[ASSIGNED TASK]
Exact repetition of the data below is required.

[MATERIAL FOR THIS TASK]
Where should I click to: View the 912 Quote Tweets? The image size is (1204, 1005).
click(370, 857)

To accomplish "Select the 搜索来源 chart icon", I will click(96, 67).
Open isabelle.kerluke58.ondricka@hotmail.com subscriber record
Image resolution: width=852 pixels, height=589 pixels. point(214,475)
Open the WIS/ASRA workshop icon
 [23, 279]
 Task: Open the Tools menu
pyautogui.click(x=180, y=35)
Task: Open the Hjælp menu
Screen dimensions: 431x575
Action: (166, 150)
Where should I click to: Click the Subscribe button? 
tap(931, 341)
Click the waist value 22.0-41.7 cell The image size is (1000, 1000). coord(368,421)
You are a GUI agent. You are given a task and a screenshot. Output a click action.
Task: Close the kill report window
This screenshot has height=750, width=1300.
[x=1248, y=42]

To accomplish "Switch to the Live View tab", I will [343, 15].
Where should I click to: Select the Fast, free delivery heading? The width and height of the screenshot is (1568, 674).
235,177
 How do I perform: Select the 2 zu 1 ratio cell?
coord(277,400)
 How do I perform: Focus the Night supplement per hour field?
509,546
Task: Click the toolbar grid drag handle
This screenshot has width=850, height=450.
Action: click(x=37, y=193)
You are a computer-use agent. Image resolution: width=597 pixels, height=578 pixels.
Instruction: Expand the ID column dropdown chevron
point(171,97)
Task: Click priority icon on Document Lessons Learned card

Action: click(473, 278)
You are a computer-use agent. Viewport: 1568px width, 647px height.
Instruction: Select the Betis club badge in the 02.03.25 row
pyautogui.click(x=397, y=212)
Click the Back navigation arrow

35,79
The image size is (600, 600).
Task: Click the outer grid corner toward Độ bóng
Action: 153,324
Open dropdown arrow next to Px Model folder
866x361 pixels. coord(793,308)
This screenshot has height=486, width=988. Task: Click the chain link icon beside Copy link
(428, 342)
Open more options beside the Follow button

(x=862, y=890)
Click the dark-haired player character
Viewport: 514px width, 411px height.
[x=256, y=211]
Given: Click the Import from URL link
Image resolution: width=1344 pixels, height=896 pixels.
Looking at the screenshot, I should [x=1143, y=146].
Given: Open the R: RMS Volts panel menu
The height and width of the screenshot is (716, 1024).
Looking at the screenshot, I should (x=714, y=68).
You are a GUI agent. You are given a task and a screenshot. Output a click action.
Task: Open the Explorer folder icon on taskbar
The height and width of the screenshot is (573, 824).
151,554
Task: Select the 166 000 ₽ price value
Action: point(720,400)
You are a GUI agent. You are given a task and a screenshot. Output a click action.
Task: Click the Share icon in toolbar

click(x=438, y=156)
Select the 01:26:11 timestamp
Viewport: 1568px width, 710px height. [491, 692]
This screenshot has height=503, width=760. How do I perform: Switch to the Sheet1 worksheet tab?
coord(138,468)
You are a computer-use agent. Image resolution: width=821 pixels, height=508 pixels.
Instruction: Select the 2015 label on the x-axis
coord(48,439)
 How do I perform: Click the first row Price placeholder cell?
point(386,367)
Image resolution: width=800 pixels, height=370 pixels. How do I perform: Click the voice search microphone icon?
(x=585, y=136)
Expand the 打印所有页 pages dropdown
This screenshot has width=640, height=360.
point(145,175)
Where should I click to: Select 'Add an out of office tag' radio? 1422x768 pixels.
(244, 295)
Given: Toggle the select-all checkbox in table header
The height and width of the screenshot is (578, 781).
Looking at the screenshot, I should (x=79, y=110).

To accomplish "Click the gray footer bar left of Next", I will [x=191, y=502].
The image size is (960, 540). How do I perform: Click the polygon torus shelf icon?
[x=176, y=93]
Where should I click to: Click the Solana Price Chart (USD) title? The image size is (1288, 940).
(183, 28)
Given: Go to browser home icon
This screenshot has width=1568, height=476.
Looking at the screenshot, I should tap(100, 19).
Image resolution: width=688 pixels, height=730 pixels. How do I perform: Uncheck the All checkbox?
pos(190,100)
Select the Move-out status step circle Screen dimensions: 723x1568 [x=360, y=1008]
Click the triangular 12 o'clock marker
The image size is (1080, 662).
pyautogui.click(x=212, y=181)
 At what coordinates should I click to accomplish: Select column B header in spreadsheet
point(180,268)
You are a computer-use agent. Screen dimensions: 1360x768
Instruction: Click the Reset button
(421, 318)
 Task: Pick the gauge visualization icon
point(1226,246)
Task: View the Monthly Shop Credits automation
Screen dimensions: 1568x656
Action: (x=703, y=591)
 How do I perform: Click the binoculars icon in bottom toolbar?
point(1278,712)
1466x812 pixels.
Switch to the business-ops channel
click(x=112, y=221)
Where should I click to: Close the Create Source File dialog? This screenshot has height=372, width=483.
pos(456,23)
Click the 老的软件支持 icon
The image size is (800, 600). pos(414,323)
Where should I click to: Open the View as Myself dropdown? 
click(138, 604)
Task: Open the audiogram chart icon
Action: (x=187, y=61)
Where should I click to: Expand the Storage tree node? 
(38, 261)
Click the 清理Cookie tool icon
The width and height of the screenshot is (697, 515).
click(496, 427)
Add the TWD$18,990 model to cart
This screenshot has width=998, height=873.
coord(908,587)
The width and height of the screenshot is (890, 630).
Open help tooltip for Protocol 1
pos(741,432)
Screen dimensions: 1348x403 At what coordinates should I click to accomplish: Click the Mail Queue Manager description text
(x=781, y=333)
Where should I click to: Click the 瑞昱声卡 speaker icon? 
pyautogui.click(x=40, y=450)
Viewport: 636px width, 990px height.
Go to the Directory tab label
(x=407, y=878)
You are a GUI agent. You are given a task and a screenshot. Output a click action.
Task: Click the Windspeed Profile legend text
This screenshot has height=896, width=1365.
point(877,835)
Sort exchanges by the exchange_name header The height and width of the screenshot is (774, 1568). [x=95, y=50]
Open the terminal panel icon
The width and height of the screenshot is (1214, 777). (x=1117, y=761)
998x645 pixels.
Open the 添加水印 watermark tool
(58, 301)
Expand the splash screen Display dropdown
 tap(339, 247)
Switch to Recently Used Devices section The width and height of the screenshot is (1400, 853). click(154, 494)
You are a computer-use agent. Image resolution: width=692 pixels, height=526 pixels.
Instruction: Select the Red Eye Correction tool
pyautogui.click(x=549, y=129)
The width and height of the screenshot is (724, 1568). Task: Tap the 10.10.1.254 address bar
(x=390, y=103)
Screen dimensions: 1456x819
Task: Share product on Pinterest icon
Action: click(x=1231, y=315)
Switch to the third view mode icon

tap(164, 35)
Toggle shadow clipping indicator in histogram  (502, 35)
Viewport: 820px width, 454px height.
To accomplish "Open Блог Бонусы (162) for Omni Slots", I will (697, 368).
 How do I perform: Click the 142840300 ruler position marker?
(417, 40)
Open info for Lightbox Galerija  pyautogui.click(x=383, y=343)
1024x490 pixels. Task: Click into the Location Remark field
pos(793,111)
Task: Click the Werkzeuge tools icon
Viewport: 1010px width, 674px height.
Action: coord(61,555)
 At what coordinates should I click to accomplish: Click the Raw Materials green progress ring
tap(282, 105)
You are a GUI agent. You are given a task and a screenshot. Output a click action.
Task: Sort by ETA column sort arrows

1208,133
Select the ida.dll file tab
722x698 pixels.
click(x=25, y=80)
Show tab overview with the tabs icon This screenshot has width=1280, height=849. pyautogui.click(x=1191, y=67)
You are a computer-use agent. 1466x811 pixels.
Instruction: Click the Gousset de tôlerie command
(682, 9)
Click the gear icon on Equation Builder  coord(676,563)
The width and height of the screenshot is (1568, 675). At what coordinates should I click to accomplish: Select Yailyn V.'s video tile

[RESPONSE TO THIS TASK]
Where should I click to: View the 912 Quote Tweets? The image size is (1204, 1005).
click(370, 857)

To accomplish "Select the 搜索来源 chart icon", I will click(96, 67).
Open isabelle.kerluke58.ondricka@hotmail.com subscriber record
Image resolution: width=852 pixels, height=589 pixels. point(214,475)
Open the WIS/ASRA workshop icon
 [23, 279]
 Task: Open the Tools menu
pyautogui.click(x=180, y=35)
Task: Open the Hjælp menu
Screen dimensions: 431x575
Action: (166, 150)
Where should I click to: Click the Subscribe button? 
tap(931, 341)
Click the waist value 22.0-41.7 cell The image size is (1000, 1000). coord(368,421)
You are a GUI agent. You are given a task and a screenshot. Output a click action.
Task: Close the kill report window
This screenshot has height=750, width=1300.
[x=1248, y=42]

To accomplish "Switch to the Live View tab", I will [343, 15].
Where should I click to: Select the Fast, free delivery heading? The width and height of the screenshot is (1568, 674).
235,177
 How do I perform: Select the 2 zu 1 ratio cell?
coord(277,400)
 How do I perform: Focus the Night supplement per hour field?
509,546
Task: Click the toolbar grid drag handle
This screenshot has width=850, height=450.
Action: click(x=37, y=193)
You are a computer-use agent. Image resolution: width=597 pixels, height=578 pixels.
Instruction: Expand the ID column dropdown chevron
point(171,97)
Task: Click priority icon on Document Lessons Learned card

Action: click(473, 278)
You are a computer-use agent. Viewport: 1568px width, 647px height.
Instruction: Select the Betis club badge in the 02.03.25 row
pyautogui.click(x=397, y=212)
Click the Back navigation arrow

35,79
The image size is (600, 600).
Task: Click the outer grid corner toward Độ bóng
Action: 153,324
Open dropdown arrow next to Px Model folder
866x361 pixels. coord(793,308)
This screenshot has height=486, width=988. Task: Click the chain link icon beside Copy link
(428, 342)
Open more options beside the Follow button

(x=862, y=890)
Click the dark-haired player character
Viewport: 514px width, 411px height.
[x=256, y=211]
Given: Click the Import from URL link
Image resolution: width=1344 pixels, height=896 pixels.
Looking at the screenshot, I should [x=1143, y=146].
Given: Open the R: RMS Volts panel menu
The height and width of the screenshot is (716, 1024).
Looking at the screenshot, I should (x=714, y=68).
You are a GUI agent. You are given a task and a screenshot. Output a click action.
Task: Open the Explorer folder icon on taskbar
The height and width of the screenshot is (573, 824).
151,554
Task: Select the 166 000 ₽ price value
Action: point(720,400)
You are a GUI agent. You are given a task and a screenshot. Output a click action.
Task: Click the Share icon in toolbar

click(x=438, y=156)
Select the 01:26:11 timestamp
Viewport: 1568px width, 710px height. [491, 692]
This screenshot has height=503, width=760. How do I perform: Switch to the Sheet1 worksheet tab?
coord(138,468)
You are a computer-use agent. Image resolution: width=821 pixels, height=508 pixels.
Instruction: Select the 2015 label on the x-axis
coord(48,439)
 How do I perform: Click the first row Price placeholder cell?
point(386,367)
Image resolution: width=800 pixels, height=370 pixels. How do I perform: Click the voice search microphone icon?
(x=585, y=136)
Expand the 打印所有页 pages dropdown
This screenshot has width=640, height=360.
point(145,175)
Where should I click to: Select 'Add an out of office tag' radio? 1422x768 pixels.
(244, 295)
Given: Toggle the select-all checkbox in table header
The height and width of the screenshot is (578, 781).
Looking at the screenshot, I should (x=79, y=110).

To accomplish "Click the gray footer bar left of Next", I will [x=191, y=502].
The image size is (960, 540). How do I perform: Click the polygon torus shelf icon?
[x=176, y=93]
Where should I click to: Click the Solana Price Chart (USD) title? The image size is (1288, 940).
(183, 28)
Given: Go to browser home icon
This screenshot has width=1568, height=476.
Looking at the screenshot, I should tap(100, 19).
Image resolution: width=688 pixels, height=730 pixels. How do I perform: Uncheck the All checkbox?
pos(190,100)
Select the Move-out status step circle Screen dimensions: 723x1568 [x=360, y=1008]
Click the triangular 12 o'clock marker
The image size is (1080, 662).
pyautogui.click(x=212, y=181)
 At what coordinates should I click to accomplish: Select column B header in spreadsheet
point(180,268)
You are a computer-use agent. Screen dimensions: 1360x768
Instruction: Click the Reset button
(421, 318)
 Task: Pick the gauge visualization icon
point(1226,246)
Task: View the Monthly Shop Credits automation
Screen dimensions: 1568x656
Action: (x=703, y=591)
 How do I perform: Click the binoculars icon in bottom toolbar?
point(1278,712)
1466x812 pixels.
Switch to the business-ops channel
click(x=112, y=221)
Where should I click to: Close the Create Source File dialog? This screenshot has height=372, width=483.
pos(456,23)
Click the 老的软件支持 icon
The image size is (800, 600). pos(414,323)
Where should I click to: Open the View as Myself dropdown? 
click(138, 604)
Task: Open the audiogram chart icon
Action: (x=187, y=61)
Where should I click to: Expand the Storage tree node? 
(38, 261)
Click the 清理Cookie tool icon
The width and height of the screenshot is (697, 515).
click(496, 427)
Add the TWD$18,990 model to cart
This screenshot has width=998, height=873.
coord(908,587)
The width and height of the screenshot is (890, 630).
Open help tooltip for Protocol 1
pos(741,432)
Screen dimensions: 1348x403 At what coordinates should I click to accomplish: Click the Mail Queue Manager description text
(x=781, y=333)
Where should I click to: Click the 瑞昱声卡 speaker icon? 
pyautogui.click(x=40, y=450)
Viewport: 636px width, 990px height.
Go to the Directory tab label
(x=407, y=878)
You are a GUI agent. You are given a task and a screenshot. Output a click action.
Task: Click the Windspeed Profile legend text
This screenshot has height=896, width=1365.
point(877,835)
Sort exchanges by the exchange_name header The height and width of the screenshot is (774, 1568). [x=95, y=50]
Open the terminal panel icon
The width and height of the screenshot is (1214, 777). (x=1117, y=761)
998x645 pixels.
Open the 添加水印 watermark tool
(58, 301)
Expand the splash screen Display dropdown
 tap(339, 247)
Switch to Recently Used Devices section The width and height of the screenshot is (1400, 853). click(154, 494)
You are a computer-use agent. Image resolution: width=692 pixels, height=526 pixels.
Instruction: Select the Red Eye Correction tool
pyautogui.click(x=549, y=129)
The width and height of the screenshot is (724, 1568). Task: Tap the 10.10.1.254 address bar
(x=390, y=103)
Screen dimensions: 1456x819
Task: Share product on Pinterest icon
Action: click(x=1231, y=315)
Switch to the third view mode icon

tap(164, 35)
Toggle shadow clipping indicator in histogram  (502, 35)
Viewport: 820px width, 454px height.
To accomplish "Open Блог Бонусы (162) for Omni Slots", I will (697, 368).
 How do I perform: Click the 142840300 ruler position marker?
(417, 40)
Open info for Lightbox Galerija  pyautogui.click(x=383, y=343)
1024x490 pixels. Task: Click into the Location Remark field
pos(793,111)
Task: Click the Werkzeuge tools icon
Viewport: 1010px width, 674px height.
Action: coord(61,555)
 At what coordinates should I click to accomplish: Click the Raw Materials green progress ring
tap(282, 105)
You are a GUI agent. You are given a task and a screenshot. Output a click action.
Task: Sort by ETA column sort arrows

1208,133
Select the ida.dll file tab
722x698 pixels.
click(x=25, y=80)
Show tab overview with the tabs icon This screenshot has width=1280, height=849. pyautogui.click(x=1191, y=67)
You are a computer-use agent. 1466x811 pixels.
Instruction: Click the Gousset de tôlerie command
(682, 9)
Click the gear icon on Equation Builder  coord(676,563)
The width and height of the screenshot is (1568, 675). At what coordinates should I click to accomplish: Select Yailyn V.'s video tile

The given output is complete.